# WHAT IS NEEDED
Across the entries below, how many lines have the string "data" in them? Reply with only the number.

*** Block opens ***

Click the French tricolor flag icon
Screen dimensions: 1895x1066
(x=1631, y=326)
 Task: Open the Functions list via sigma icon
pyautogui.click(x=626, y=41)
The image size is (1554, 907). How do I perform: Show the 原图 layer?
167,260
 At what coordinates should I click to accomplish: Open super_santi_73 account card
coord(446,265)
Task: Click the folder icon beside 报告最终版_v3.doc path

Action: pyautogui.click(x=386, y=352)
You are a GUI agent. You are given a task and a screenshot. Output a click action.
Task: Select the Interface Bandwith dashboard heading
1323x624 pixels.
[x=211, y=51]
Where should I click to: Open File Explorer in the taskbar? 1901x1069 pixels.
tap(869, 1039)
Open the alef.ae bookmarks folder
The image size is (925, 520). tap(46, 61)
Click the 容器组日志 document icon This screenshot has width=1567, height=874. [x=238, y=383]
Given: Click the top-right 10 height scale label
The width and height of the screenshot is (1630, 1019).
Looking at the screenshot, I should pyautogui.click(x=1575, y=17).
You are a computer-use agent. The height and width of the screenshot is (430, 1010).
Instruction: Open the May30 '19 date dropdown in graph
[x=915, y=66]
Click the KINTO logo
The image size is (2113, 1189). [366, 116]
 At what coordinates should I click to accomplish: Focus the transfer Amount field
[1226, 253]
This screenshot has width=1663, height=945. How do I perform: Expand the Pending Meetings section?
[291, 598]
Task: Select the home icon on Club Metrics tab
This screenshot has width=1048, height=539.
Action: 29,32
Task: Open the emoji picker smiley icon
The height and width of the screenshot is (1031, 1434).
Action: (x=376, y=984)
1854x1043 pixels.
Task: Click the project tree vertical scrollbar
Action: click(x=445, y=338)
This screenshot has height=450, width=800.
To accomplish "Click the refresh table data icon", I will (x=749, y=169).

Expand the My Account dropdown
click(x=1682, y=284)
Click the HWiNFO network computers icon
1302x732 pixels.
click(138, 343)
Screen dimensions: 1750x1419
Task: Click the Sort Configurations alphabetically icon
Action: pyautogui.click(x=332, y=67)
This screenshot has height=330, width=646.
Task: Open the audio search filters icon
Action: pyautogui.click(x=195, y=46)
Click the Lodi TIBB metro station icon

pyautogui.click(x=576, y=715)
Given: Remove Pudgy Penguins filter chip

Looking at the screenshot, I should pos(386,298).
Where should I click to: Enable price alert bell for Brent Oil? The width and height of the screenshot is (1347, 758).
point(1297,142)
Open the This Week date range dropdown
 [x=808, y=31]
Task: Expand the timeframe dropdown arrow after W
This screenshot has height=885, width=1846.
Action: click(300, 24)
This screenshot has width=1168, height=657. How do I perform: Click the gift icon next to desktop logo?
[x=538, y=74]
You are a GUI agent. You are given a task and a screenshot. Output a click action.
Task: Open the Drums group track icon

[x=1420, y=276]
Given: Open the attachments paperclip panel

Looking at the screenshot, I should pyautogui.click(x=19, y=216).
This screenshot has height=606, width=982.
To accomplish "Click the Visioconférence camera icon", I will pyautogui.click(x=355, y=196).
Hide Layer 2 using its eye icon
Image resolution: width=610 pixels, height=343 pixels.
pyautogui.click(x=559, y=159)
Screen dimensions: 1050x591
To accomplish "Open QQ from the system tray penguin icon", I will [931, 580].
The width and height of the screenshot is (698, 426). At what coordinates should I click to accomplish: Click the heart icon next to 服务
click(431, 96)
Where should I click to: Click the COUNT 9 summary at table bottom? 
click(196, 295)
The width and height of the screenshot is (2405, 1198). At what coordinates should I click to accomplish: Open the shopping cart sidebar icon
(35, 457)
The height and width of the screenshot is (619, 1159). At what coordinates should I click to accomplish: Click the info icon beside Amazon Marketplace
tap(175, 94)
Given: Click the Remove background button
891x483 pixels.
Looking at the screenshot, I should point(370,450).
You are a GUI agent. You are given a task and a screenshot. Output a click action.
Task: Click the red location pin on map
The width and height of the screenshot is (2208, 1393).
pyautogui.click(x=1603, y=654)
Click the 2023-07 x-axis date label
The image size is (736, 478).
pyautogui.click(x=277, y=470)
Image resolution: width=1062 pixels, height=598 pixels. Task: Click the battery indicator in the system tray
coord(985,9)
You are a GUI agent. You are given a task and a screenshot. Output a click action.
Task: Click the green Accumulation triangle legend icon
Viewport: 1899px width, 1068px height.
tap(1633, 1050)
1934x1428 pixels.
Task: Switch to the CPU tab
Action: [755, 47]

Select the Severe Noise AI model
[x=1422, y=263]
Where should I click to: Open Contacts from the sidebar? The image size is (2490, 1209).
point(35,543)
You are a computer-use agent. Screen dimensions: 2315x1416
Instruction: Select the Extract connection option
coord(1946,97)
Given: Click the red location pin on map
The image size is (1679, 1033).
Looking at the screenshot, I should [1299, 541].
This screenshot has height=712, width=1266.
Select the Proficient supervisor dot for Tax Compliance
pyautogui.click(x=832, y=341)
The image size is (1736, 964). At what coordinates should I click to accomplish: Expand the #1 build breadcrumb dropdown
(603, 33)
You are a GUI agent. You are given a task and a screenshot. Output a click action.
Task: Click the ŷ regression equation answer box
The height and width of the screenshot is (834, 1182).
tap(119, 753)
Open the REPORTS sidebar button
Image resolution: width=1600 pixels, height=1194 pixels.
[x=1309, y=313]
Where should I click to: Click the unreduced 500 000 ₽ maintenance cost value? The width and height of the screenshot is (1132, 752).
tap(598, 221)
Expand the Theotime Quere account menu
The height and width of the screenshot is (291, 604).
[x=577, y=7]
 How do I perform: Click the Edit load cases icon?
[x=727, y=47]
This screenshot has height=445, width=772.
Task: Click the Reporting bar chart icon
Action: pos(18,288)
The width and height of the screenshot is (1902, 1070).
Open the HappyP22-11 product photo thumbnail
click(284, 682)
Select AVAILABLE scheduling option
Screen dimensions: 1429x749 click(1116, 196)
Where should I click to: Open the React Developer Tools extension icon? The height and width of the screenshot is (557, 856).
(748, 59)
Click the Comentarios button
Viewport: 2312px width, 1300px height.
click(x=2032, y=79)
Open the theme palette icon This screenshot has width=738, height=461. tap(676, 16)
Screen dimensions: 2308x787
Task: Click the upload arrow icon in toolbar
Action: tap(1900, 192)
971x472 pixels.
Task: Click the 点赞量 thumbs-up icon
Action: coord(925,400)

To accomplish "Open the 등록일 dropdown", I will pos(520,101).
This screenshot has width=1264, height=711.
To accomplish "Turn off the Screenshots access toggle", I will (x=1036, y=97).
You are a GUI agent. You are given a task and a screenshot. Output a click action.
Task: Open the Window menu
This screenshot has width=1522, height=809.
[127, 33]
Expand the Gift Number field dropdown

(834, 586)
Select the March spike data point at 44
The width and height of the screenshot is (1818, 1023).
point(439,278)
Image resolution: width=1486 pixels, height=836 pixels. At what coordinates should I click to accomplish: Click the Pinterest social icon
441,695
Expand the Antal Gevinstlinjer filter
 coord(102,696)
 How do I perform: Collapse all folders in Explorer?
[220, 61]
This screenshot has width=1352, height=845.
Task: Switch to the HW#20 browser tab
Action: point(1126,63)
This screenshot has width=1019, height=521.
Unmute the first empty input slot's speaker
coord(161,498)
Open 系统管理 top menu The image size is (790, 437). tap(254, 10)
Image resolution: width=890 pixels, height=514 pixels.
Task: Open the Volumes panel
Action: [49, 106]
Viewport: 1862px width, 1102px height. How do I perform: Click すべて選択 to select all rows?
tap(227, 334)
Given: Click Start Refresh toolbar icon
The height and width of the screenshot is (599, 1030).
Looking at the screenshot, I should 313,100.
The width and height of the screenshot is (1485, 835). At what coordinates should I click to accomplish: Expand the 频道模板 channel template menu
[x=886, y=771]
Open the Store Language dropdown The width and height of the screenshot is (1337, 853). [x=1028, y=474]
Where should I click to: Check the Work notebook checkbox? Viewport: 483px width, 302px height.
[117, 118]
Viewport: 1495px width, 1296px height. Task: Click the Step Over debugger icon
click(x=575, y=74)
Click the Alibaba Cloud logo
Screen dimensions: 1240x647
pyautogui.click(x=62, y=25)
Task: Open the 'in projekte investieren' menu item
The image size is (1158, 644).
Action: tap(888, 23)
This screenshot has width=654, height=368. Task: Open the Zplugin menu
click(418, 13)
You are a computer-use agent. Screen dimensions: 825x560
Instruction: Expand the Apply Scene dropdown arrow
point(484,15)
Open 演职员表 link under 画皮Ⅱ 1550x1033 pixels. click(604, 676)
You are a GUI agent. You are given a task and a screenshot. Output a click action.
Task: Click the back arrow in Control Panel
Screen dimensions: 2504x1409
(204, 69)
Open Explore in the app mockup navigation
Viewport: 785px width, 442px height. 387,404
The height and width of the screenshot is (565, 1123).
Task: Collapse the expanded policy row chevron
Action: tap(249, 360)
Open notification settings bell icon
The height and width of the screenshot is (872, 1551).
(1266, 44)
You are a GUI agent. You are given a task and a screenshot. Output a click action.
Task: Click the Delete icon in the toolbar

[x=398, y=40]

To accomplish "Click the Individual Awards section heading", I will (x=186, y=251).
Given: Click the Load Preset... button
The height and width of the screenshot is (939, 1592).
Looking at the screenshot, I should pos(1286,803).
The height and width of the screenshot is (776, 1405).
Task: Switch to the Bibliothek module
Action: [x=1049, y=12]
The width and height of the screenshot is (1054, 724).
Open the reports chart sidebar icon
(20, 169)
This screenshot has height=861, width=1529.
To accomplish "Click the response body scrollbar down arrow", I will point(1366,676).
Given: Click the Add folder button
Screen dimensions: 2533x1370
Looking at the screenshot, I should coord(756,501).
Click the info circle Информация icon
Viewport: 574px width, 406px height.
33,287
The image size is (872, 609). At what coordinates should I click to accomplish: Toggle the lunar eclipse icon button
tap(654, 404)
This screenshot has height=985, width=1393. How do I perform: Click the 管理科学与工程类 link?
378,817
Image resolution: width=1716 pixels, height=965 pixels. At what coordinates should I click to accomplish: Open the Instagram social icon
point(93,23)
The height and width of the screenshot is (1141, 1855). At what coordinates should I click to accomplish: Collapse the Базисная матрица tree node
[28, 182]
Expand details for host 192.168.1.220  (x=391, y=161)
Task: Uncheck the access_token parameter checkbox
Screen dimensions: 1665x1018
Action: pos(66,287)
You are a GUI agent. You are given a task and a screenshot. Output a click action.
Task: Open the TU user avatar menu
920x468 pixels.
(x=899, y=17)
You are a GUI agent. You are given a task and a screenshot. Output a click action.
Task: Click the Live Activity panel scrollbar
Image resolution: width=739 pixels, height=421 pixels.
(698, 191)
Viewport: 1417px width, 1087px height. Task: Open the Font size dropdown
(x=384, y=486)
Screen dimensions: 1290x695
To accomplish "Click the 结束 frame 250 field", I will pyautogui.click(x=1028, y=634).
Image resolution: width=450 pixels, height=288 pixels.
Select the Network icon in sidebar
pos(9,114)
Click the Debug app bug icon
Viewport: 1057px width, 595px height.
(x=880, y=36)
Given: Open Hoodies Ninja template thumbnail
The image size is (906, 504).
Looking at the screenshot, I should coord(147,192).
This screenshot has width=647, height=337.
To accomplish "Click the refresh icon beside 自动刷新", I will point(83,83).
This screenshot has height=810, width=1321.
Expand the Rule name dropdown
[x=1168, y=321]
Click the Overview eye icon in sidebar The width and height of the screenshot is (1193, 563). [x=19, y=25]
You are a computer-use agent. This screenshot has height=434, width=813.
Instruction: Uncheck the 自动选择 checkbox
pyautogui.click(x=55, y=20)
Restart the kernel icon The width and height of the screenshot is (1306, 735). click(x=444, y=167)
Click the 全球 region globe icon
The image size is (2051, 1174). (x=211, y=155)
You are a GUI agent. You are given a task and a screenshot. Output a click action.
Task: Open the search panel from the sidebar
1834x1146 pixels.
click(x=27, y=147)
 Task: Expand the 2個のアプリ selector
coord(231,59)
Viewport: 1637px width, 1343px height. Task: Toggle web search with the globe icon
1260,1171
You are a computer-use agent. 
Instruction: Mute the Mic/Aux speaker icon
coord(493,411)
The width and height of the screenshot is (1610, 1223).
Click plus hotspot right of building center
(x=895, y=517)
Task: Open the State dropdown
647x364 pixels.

*** Block closes ***

# RESPONSE AREA
2